■ YOUR INSTRUCTIONS
Rewrite the part of the items that opens with the line containing "At what coordinates" and closes at the end of the items, with "Modes" replaced by "Settings" and all else unchanged. Leave the pictures out of your answer.
== DATA FOR THIS TASK
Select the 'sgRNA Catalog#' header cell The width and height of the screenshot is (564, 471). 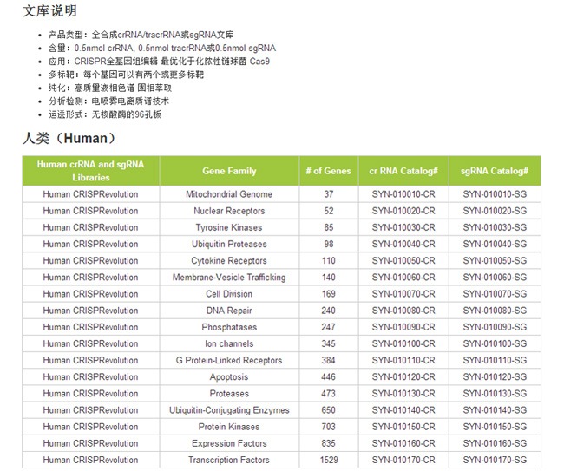tap(494, 171)
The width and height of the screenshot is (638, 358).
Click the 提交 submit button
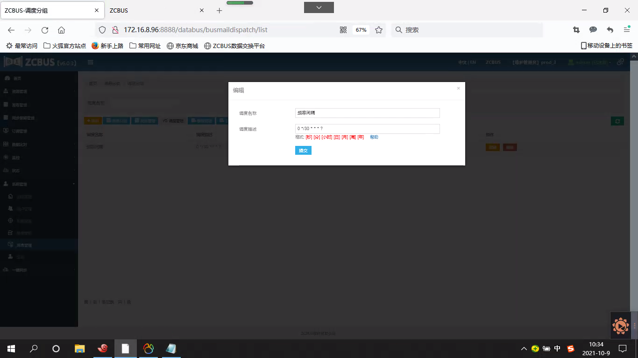point(303,151)
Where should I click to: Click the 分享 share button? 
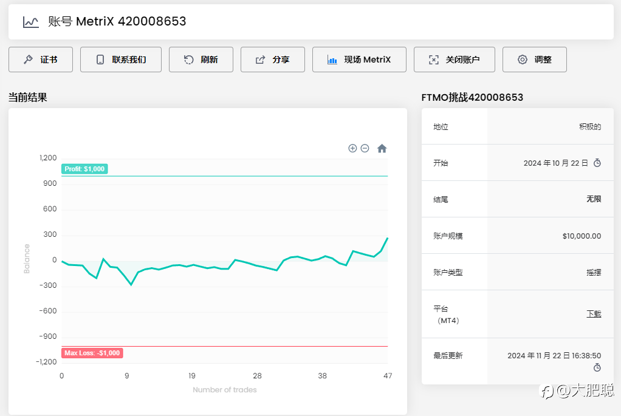[273, 60]
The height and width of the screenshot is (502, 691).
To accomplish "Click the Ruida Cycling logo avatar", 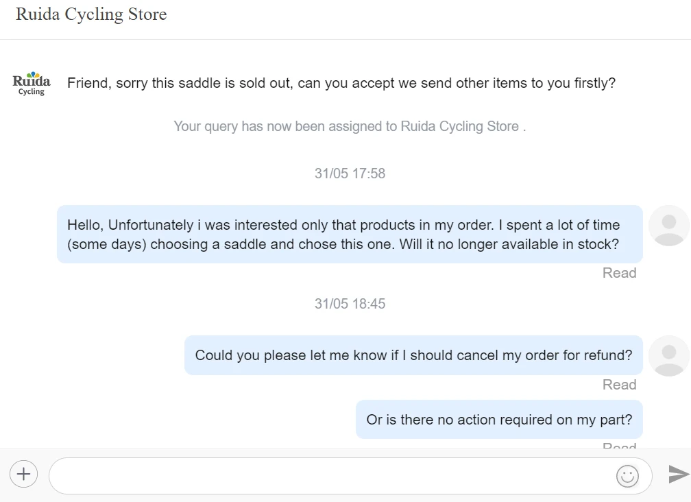I will pos(32,83).
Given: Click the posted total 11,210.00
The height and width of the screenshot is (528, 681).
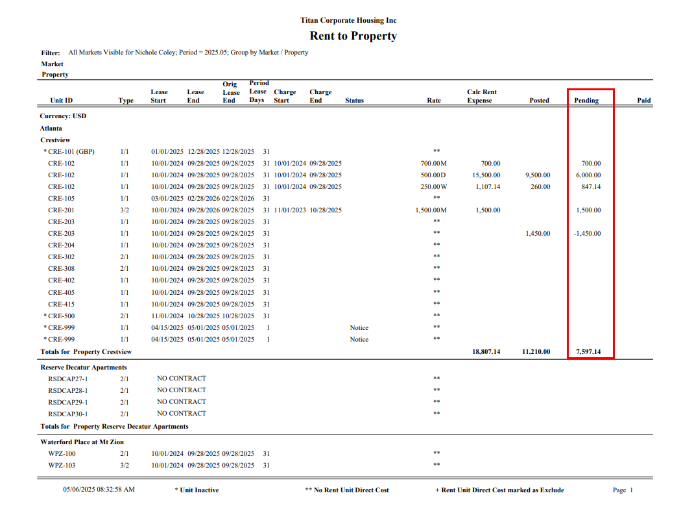Looking at the screenshot, I should 536,352.
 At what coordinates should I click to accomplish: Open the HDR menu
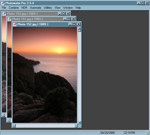pyautogui.click(x=24, y=8)
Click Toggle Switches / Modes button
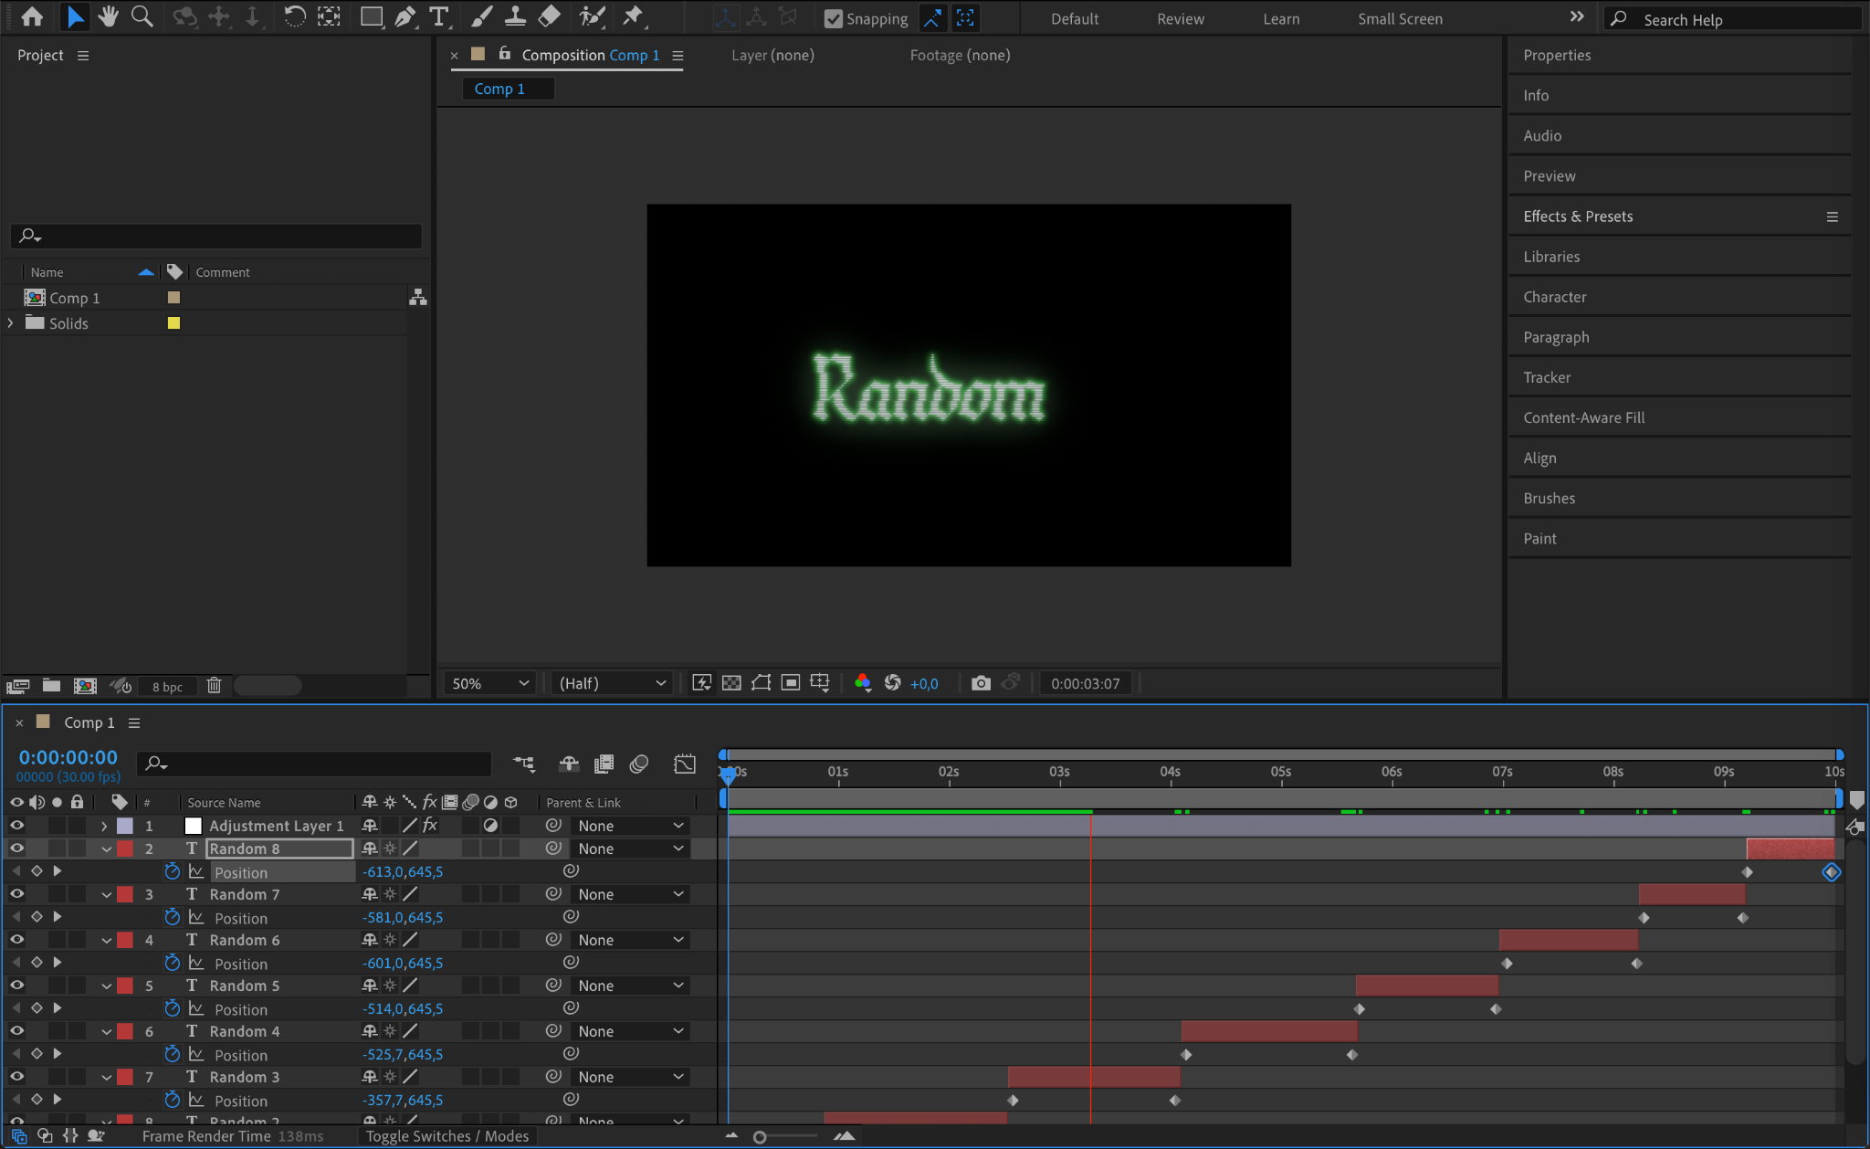 (447, 1136)
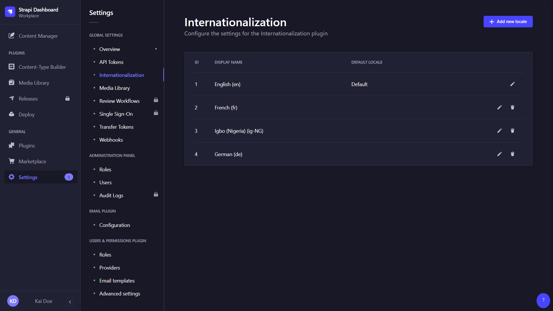This screenshot has height=311, width=553.
Task: Open Email templates settings
Action: (117, 280)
====
■ EXERCISE ANSWER
 At what coordinates should I click to accomplish: Open the HDR menu
pyautogui.click(x=24, y=8)
Click Toggle Switches / Settings button
 (447, 1136)
This screenshot has height=311, width=553.
Task: Open Email templates settings
Action: (117, 280)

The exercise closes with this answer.